Ghazala had married an Afghan man, 27-year old Emal Khan, against the wishes of her father. An aunt, the youngest sister of Ghazala’s mother, who had told the young couple that she would try to reconcile them with her family, asked them to come to Slagelse train station. Her brother Akhtar shot her dead in front of the station and wounded Emal Khan, who survived the murder attempt.
On Wednesday a Danish judge sentenced Akhtar Abbas to 16 years in gaol, and the father, 57-year old Ghulam Abbas, to life imprisonment (which, if one behaves well in gaol, is reduced to 16 years). The aunt and two uncles were given 16 years as well. Other members of the family and friends who had helped to track down Ghazala received sentences of between 8 and 16 years. Two Pakistanis who do not have the Danish nationality will be expelled from Denmark after serving their prison term.

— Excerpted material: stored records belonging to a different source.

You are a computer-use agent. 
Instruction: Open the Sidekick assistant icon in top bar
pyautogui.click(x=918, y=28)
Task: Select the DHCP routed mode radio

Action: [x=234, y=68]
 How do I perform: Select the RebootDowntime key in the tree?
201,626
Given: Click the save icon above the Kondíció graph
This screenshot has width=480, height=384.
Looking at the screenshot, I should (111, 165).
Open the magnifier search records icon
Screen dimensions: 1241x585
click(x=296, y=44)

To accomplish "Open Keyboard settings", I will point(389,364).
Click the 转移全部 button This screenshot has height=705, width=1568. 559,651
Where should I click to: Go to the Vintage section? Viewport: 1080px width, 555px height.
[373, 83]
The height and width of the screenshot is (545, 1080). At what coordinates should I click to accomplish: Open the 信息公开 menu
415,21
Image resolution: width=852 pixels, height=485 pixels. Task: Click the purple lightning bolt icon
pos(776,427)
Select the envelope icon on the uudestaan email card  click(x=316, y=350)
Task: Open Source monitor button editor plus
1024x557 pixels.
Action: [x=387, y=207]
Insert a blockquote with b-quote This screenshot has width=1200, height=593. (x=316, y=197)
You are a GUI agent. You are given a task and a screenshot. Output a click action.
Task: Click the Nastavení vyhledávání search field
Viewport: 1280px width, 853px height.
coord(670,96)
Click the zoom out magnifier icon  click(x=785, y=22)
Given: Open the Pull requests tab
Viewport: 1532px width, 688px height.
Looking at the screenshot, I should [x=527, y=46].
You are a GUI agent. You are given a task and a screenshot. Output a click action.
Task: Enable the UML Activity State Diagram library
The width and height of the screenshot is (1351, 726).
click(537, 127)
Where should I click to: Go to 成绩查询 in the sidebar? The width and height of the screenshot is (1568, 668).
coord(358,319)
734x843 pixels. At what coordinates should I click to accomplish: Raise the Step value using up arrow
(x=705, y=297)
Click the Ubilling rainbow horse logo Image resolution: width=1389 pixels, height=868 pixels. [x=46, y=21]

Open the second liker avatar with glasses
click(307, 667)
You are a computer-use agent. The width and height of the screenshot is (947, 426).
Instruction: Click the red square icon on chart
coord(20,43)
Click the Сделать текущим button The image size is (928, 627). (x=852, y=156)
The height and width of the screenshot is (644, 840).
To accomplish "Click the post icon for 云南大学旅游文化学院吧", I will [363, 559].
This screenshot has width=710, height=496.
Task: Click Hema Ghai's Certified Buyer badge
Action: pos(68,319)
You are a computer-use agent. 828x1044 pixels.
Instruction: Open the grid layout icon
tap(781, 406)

The Danish verdict is historic, not only because the entire clan was punished but also because the head of the family, who ordered the killing, was given a heavier sentence than the actual murderer. Families often choose a family member who is still a minor to carry out an honour assassination because, being a minor, he is likely to get a more lenient sentence under Western law.
Which only means that they are knowing they are violating Western laws, and actively refuse to adopt to their hosting nation'S culture, and put their own cultural background over that of the country they are now living in. that's not the acting of an immigrant, who adopts to a new environment, but that of a colonist, who tries to change a new environment to his needs.
We need plenty of more examples like this set and practiced by our legislation and administrative offices. Insisting on that our laws have no obligation whatever to submit to Sharia's demand to be the law of all mankind, must become the norm.